As fragilidades da comunicação legislativa e a era Cunha
A pesquisa foi em sua maior parte realizada durante a gestão do Deputado
Marco Maia (PT-RS), sendo ele substituído pelo Deputado Henrique Eduardo Alves
(PMDB-RN). Logo em seguida, mais um peemedebista foi eleito presidente da casa.
Eduardo Cunha (PMDB-RJ) tomou posse em fevereiro de 2015 e deu início a uma
mudança na Secom da Câmara jamais vista, segundo relatos de funcionários da TV
Câmara.
Ainda partindo da análise dos funcionários, Cunha trouxe para a Câmara a
política de coalizão típica das práticas de formação de governos do Poder Executivo.

▶ **Dados extraídos**
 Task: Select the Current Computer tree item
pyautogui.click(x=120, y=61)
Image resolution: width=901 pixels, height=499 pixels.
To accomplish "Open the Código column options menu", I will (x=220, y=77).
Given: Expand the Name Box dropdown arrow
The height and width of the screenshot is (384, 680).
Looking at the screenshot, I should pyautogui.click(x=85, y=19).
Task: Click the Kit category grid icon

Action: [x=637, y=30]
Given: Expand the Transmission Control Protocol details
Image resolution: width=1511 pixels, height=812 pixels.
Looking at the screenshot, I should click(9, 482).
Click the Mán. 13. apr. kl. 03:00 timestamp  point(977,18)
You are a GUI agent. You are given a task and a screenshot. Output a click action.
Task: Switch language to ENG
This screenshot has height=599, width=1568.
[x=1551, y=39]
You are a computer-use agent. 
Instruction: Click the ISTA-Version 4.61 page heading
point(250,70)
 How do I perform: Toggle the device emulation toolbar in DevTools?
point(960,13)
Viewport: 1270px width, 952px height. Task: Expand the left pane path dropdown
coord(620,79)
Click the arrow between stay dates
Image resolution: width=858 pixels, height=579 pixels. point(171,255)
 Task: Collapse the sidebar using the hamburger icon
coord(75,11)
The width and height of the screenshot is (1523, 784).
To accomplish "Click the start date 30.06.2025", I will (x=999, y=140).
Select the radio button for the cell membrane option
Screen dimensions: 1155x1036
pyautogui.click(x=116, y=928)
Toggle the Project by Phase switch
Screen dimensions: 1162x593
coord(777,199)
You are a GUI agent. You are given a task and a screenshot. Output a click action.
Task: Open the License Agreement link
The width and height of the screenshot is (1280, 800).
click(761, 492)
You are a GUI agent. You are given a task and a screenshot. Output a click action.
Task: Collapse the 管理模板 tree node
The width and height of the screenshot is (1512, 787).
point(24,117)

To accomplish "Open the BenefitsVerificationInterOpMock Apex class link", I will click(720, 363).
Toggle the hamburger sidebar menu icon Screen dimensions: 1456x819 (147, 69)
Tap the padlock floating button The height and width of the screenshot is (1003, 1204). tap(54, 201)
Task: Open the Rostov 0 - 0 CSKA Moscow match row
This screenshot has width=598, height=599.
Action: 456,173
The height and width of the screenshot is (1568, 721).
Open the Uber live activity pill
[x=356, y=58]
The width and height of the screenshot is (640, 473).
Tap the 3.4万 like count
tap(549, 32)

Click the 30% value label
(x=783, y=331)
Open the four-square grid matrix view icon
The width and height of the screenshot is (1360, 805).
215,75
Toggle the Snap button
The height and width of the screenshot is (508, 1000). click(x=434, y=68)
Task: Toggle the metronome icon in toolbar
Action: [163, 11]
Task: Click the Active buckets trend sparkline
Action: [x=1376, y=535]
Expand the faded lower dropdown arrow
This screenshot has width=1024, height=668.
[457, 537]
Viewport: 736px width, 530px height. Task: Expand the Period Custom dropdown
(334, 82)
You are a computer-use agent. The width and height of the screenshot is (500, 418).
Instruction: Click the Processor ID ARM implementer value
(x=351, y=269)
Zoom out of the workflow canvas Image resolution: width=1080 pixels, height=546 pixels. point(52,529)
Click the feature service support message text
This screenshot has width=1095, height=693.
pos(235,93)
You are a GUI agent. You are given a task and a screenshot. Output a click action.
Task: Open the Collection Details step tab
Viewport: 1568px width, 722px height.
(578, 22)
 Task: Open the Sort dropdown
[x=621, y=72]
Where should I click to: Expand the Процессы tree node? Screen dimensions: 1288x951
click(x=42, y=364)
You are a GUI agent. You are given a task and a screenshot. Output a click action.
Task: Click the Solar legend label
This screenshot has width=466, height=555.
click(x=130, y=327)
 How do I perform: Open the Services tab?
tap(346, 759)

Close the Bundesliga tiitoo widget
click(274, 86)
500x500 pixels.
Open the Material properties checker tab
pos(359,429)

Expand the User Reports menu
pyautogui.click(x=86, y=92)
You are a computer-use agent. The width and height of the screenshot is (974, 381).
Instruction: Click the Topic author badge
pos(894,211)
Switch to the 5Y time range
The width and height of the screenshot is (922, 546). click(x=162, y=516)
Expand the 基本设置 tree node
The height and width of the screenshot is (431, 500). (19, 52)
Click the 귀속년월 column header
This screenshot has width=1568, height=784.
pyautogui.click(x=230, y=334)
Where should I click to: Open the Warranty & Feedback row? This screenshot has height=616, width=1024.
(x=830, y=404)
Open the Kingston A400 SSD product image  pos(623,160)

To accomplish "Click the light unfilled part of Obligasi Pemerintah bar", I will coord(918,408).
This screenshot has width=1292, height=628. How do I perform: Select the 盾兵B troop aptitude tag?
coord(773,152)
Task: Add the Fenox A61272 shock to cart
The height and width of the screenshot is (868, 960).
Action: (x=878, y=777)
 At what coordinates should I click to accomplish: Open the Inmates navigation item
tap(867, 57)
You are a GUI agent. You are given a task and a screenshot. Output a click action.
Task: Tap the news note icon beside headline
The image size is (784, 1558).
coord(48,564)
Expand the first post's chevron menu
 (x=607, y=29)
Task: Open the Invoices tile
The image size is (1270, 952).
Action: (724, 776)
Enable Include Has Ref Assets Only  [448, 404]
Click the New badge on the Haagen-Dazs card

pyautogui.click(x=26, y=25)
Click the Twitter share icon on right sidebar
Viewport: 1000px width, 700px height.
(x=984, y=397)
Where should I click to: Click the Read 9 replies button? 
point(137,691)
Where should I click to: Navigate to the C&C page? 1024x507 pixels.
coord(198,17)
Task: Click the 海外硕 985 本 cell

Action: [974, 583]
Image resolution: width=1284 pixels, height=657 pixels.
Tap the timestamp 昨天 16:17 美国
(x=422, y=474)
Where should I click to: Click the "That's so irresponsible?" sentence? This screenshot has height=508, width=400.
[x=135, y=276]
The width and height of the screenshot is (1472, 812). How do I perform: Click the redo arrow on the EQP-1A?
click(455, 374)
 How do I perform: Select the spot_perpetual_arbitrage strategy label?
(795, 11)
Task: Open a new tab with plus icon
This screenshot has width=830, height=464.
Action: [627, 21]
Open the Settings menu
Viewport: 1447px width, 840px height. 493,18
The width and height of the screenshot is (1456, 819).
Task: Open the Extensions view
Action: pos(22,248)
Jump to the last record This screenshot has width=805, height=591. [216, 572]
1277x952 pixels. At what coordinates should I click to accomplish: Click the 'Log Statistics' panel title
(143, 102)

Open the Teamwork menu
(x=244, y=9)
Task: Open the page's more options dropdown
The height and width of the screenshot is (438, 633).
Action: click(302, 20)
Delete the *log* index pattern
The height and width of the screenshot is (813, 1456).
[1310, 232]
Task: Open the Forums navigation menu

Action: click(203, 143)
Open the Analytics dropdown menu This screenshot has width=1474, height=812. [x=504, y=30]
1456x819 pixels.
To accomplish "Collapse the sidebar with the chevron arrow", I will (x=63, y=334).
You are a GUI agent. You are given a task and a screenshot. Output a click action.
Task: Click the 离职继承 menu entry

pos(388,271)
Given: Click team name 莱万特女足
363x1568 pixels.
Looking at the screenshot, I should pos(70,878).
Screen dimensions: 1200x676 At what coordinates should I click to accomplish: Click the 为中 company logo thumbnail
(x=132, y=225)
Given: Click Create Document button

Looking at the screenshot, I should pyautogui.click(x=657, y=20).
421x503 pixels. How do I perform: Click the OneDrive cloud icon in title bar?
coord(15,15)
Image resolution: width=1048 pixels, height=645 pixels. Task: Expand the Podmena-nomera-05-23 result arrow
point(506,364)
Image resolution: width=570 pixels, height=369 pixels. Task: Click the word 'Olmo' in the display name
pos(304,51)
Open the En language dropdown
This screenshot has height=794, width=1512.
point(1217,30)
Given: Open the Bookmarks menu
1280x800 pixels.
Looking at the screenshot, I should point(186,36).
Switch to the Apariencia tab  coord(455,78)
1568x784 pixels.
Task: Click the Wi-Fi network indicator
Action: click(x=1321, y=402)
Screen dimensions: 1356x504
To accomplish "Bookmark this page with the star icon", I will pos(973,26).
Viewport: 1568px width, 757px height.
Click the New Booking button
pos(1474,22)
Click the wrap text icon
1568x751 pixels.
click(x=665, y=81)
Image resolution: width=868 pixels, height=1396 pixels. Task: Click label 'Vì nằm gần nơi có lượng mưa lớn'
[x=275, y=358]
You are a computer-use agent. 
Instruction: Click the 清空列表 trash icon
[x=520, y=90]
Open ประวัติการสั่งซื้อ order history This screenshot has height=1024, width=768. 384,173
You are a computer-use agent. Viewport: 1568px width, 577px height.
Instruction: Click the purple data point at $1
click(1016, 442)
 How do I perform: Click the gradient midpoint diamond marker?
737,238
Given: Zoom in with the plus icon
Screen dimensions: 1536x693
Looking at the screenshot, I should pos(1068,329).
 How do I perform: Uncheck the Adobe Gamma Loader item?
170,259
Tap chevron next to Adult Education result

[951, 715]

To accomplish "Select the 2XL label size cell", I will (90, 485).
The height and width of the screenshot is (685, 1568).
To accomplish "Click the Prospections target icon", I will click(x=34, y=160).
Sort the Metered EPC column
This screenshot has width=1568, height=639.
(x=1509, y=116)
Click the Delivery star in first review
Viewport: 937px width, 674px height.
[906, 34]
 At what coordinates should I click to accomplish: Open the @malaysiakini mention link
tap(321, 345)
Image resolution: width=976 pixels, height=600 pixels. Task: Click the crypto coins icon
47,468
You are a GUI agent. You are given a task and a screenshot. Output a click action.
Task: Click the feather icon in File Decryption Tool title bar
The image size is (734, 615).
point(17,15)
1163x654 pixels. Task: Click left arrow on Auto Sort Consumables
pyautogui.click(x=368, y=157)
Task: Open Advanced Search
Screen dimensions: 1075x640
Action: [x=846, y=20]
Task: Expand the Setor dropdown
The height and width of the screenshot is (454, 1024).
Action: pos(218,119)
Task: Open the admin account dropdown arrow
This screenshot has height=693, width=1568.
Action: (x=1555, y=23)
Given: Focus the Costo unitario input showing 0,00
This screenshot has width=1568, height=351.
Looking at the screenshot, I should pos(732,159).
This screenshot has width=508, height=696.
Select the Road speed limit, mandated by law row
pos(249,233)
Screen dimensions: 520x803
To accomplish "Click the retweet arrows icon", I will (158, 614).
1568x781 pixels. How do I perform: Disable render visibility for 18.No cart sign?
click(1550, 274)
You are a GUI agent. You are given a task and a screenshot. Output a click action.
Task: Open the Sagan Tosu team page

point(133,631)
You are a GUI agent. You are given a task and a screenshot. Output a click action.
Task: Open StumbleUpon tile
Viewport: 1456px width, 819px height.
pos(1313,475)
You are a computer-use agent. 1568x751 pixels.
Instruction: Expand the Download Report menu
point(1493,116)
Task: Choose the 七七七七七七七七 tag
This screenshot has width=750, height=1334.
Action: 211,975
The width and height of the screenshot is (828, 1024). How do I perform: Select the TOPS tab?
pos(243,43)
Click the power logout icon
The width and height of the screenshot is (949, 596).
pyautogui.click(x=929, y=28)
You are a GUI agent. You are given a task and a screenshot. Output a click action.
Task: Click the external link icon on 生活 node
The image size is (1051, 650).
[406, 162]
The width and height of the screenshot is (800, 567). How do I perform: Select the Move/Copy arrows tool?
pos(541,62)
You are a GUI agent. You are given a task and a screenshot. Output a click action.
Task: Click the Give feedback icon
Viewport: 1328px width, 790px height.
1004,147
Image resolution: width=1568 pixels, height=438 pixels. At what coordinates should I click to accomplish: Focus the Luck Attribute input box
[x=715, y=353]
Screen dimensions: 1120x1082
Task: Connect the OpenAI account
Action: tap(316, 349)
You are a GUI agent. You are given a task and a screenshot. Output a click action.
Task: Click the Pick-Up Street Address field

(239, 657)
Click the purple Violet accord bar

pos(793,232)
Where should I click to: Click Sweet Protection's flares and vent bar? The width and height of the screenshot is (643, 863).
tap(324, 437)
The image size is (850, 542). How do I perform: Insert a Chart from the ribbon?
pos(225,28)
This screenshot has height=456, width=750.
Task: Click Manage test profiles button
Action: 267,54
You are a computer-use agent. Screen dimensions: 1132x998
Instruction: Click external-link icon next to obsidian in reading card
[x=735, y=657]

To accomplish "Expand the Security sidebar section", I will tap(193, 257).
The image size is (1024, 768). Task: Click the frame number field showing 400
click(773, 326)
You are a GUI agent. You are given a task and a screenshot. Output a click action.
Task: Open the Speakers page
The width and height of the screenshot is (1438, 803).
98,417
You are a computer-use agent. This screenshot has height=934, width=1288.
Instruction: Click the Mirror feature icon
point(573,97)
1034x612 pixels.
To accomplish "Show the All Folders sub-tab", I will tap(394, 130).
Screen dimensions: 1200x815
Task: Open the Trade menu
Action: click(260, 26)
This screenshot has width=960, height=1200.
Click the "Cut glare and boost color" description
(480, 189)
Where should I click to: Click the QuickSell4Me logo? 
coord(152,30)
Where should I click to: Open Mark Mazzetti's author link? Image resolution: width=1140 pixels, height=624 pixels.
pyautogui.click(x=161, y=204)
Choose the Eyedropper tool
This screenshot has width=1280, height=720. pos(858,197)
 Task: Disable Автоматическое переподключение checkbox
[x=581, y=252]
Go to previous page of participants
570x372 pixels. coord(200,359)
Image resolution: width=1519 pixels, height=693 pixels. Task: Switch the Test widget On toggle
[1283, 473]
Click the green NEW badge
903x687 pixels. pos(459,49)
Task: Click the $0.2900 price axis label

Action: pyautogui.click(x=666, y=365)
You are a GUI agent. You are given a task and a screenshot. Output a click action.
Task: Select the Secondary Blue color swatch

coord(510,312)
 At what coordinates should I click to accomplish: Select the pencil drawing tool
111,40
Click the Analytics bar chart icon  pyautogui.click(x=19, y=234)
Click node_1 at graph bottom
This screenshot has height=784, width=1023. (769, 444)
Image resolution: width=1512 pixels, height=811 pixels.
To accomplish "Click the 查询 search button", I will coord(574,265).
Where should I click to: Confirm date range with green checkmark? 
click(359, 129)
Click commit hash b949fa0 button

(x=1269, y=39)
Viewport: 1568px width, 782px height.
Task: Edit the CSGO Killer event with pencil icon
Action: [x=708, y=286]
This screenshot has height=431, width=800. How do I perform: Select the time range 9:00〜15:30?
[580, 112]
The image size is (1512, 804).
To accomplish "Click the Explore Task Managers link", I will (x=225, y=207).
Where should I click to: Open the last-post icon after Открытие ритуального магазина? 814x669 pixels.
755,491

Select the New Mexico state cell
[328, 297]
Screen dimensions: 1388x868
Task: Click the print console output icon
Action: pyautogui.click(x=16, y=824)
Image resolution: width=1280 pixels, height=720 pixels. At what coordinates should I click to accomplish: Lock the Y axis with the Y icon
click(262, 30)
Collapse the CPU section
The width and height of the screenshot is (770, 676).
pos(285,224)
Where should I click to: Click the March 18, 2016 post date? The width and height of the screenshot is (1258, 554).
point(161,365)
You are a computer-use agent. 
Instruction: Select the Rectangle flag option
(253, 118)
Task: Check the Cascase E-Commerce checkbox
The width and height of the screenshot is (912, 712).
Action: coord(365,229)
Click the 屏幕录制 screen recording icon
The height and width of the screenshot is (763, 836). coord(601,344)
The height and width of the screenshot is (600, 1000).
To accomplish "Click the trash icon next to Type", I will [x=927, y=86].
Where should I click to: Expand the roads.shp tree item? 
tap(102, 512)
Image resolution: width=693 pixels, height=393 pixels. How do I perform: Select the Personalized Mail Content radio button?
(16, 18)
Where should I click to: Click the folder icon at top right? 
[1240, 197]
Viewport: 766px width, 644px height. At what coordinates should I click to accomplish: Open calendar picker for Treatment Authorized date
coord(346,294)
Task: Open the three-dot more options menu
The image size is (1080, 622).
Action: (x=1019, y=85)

▶ **Problema a resolver**
Reescreva em forma de lista o parágrafo do artigo que começa com "A pesquisa foi em sua maior parte", preservando seus fatos principais. A listagem é um material à parte, independente do artigo.

▶ **Resposta escrita**
- A maior parte da pesquisa foi realizada durante a gestão do Deputado Marco Maia (PT-RS).
- Marco Maia foi substituído pelo Deputado Henrique Eduardo Alves (PMDB-RN).
- Logo depois, outro peemedebista, Eduardo Cunha (PMDB-RJ), foi eleito presidente da casa e tomou posse em fevereiro de 2015.
- Segundo relatos de funcionários da TV Câmara, Cunha deu início a uma mudança jamais vista na Secom da Câmara.